Due to cap constraints, injuries to forwards Brian Rolston and defenceman Anton Volchenkov, along with a suspension to forward Luc Letourneau-Leblond; the New Jersey Devils iced a team featuring only 15 skaters for a matinee tilt with the Pittsburgh Penguins.  The Devils only dressed nine forwards and six defenceman and in a 3-1 loss to the Pens.

While there were healthy players available to call up from the Devils farm team in Albany, due to the team's close proximity to the NHL's mandated $59.4 million salary cap, New Jersey was unable to ice a full roster that would fit under the cap.

"It's not something we like to see," Devils' president and general manager Lou Lamoriello told NorthJersey.com. "But it is what it is today. That's the way it will be."

Although it is not necessarily illegal to ice a short-handed roster, it presents many difficulties and could potentially be dangerous if any injuries occur to an already depleted lineup.

According to article 16.4 of the collective bargaining agreement: "Except in case of emergency, there shall be no reduction of the required minimum Playing Rosters of the Clubs, below eighteen (18) skaters and two (2) goaltenders."

While technically the Devils situation is not classified as an emergency, it appears as though there will be no supplementary punishment dealt out by the NHL.

"Emergencies have historically included games missed due to player injury, games missed due to player suspension and games missed due to roster/cap situations. This is not an unprecedented situation. It has happened before, both pre- and post-lockout," NHL Deputy commissioner Bill Daly told TSN.

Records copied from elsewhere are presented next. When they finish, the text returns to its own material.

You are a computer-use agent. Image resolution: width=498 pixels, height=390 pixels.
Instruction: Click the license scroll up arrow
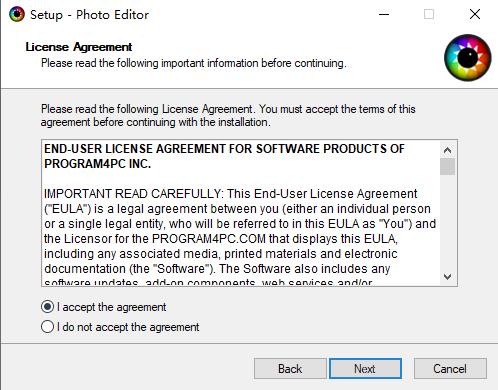click(447, 150)
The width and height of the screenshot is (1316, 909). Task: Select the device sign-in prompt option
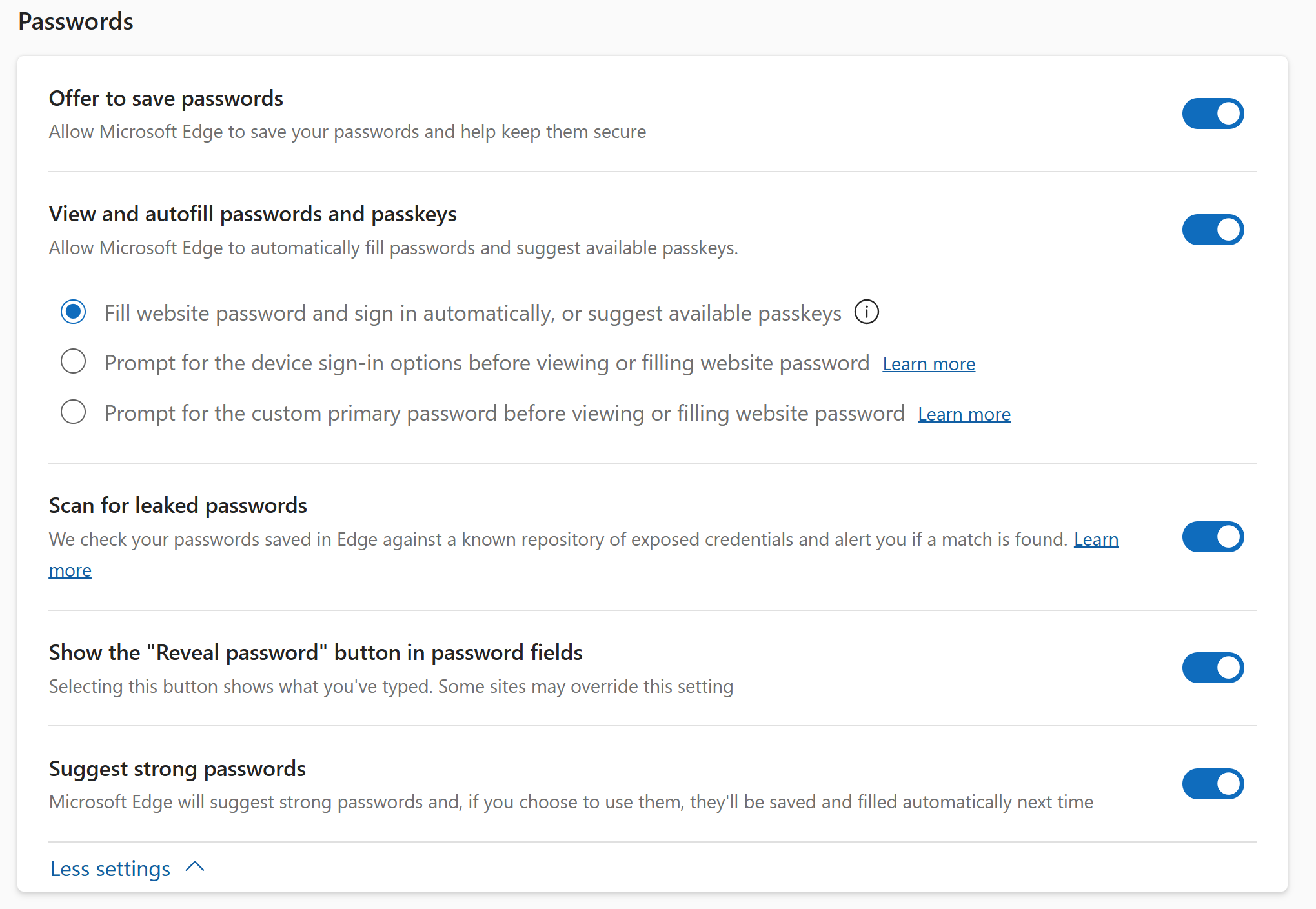(x=73, y=361)
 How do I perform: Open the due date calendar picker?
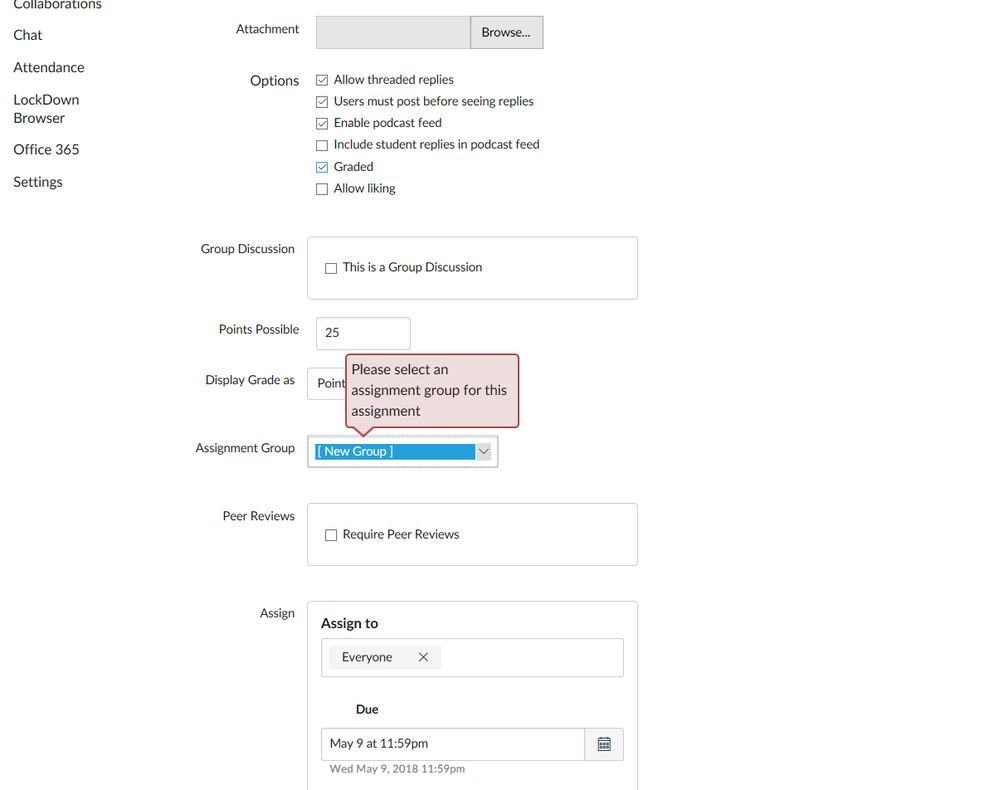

Daly may have been referring to the situation that the Calgary Flames faced during the 2008-09 season when they played their final five games of the season shorthanded.

The Flames lineup had been decimated by injuries to defencemen Mark Giordano, Rhett Warrener, Dion Phaneuf, Robyn Regehr and Adrian Aucoin as well as forwards Rene Bourque, Andre Roy, Wayne Primeau and Curtis Glencross.  Because of this, they played one game with one player below the limit, two games with two players player below the limit and another two with three players below the limit, losing three of the five contests.

Meanwhile the Vancouver Canucks won their final three games of the season to pass the Flames and claim the Northwest Division title.  Instead of a first round playoff date with the Blues as the third seed in the West, the Flames instead dropped to fifth in the Conference standings and were eliminated in the first round by the Chicago Blackhawks.

Obviously the situation differs as it was the final five games of the season for the Flames while the Devils are playing short-handed only three games in to the current campaign.

While it my be too early in the season to discuss the playoff implications; the Devils have gotten out of the gate slowly and are winless to start the season.
 
Considering the team has Stanley Cup aspirations a slow start could be devastating to the team's hopes of capturing the Atlantic Division title and potentially an easier first round playoff matchup.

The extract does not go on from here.